▶ _Description of the task_: Your result should be every line of the records below that contains the word "cookie".

Exercise material Start Marker

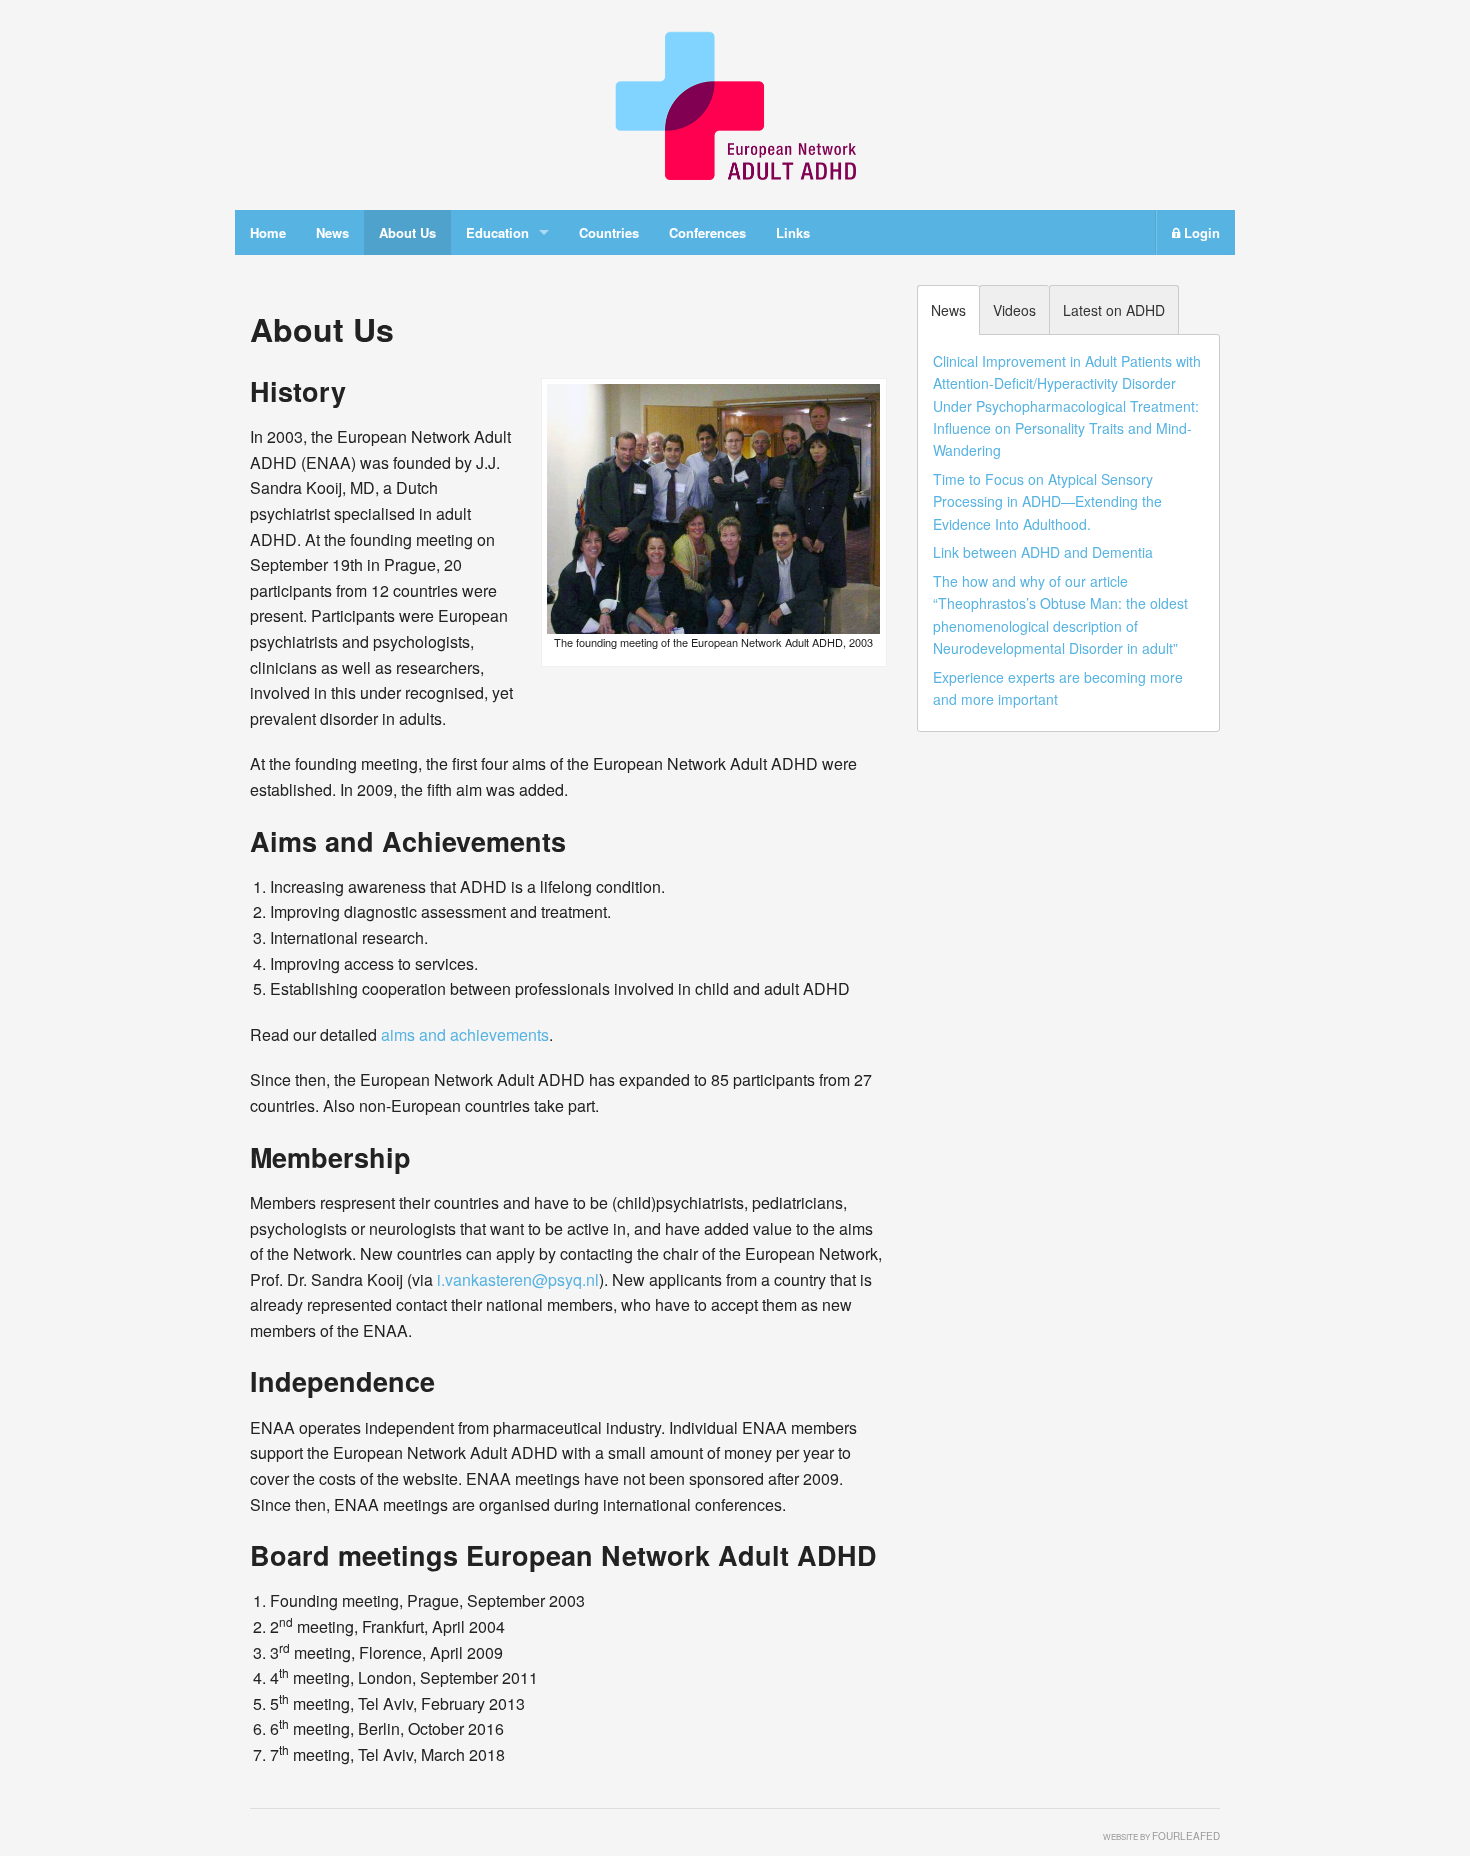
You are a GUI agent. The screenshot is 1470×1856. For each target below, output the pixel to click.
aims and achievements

Exercise material End Marker
Exercise material Start Marker

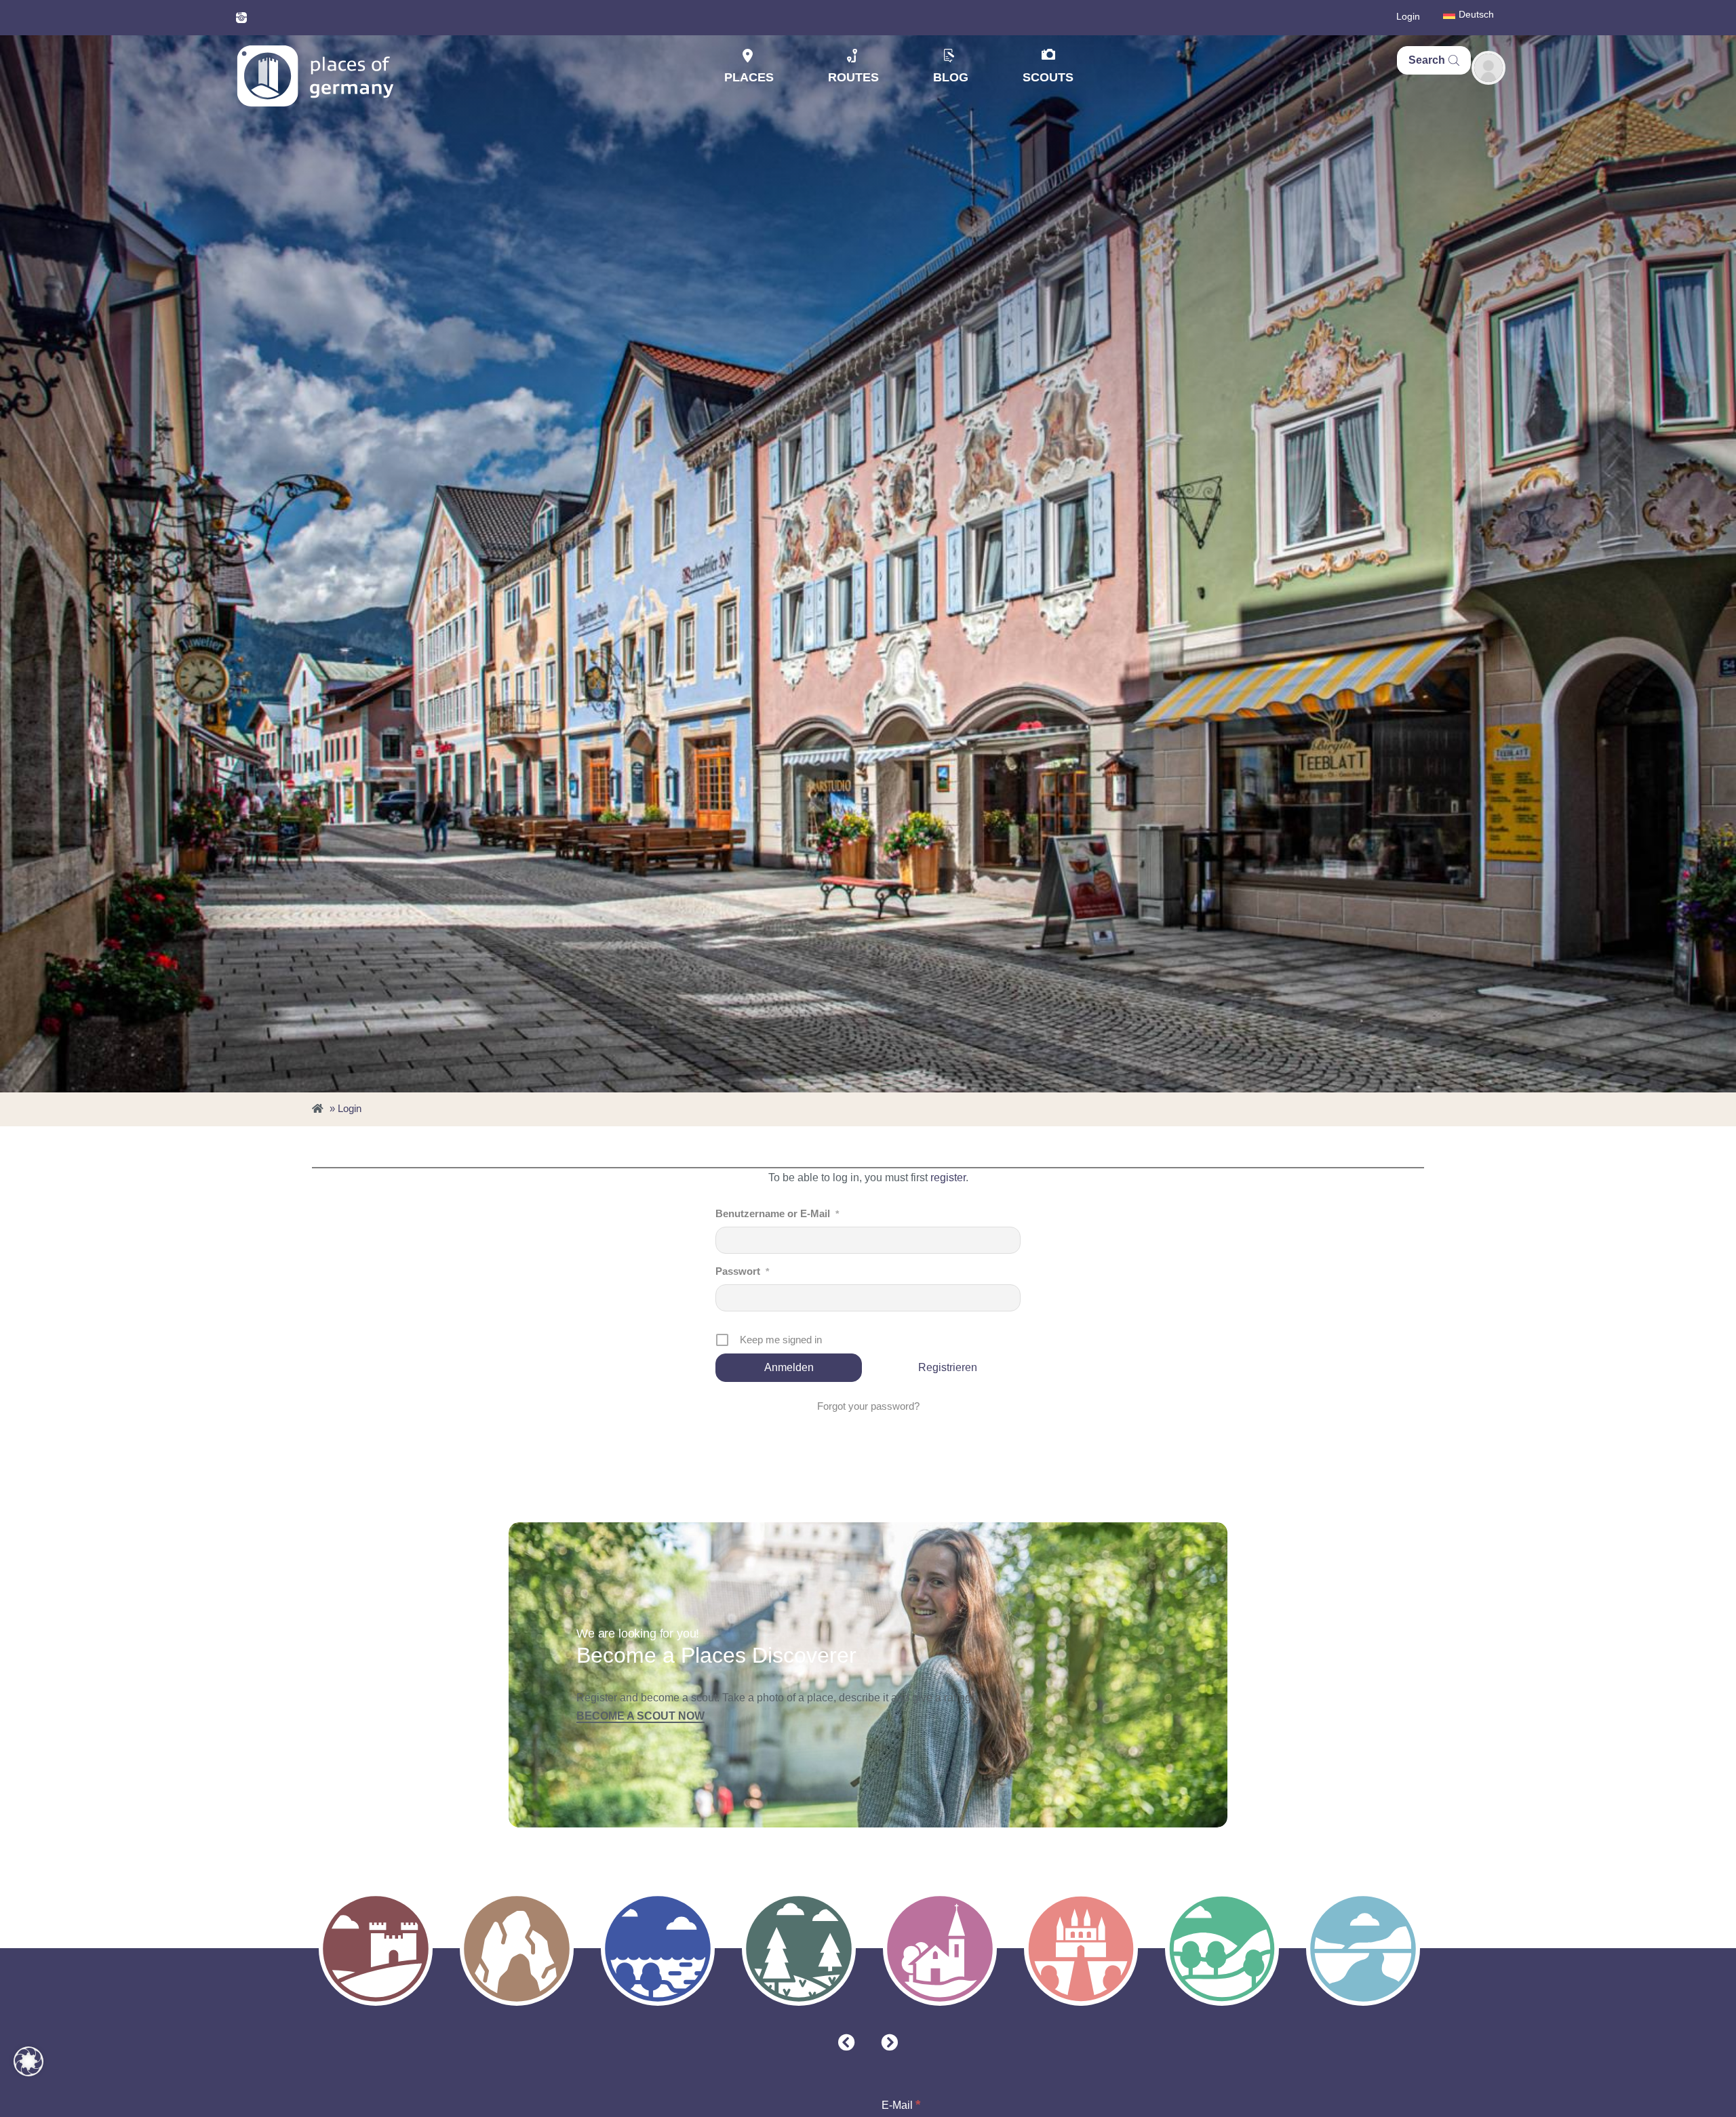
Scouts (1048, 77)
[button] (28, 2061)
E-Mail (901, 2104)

Exercise material End Marker
Exercise material Start Marker

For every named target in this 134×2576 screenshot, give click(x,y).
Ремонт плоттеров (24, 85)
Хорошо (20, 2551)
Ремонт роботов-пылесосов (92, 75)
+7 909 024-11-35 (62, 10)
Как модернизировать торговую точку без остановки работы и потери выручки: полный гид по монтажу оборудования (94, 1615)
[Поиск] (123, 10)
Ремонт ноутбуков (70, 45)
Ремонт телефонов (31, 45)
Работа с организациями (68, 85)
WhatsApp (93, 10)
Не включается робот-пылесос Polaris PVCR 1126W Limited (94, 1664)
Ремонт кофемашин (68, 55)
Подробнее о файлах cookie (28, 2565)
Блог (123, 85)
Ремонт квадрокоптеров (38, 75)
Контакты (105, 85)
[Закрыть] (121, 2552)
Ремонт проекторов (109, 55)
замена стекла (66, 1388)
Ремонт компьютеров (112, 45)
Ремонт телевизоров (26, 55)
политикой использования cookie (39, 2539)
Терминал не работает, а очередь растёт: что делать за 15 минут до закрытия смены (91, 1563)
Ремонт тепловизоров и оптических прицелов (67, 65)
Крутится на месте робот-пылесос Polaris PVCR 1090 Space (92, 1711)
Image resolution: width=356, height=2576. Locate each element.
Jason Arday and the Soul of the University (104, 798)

Exercise material End Marker

▶ _The answer_:
Подробнее о файлах cookie (28, 2565)
политикой использования cookie (39, 2539)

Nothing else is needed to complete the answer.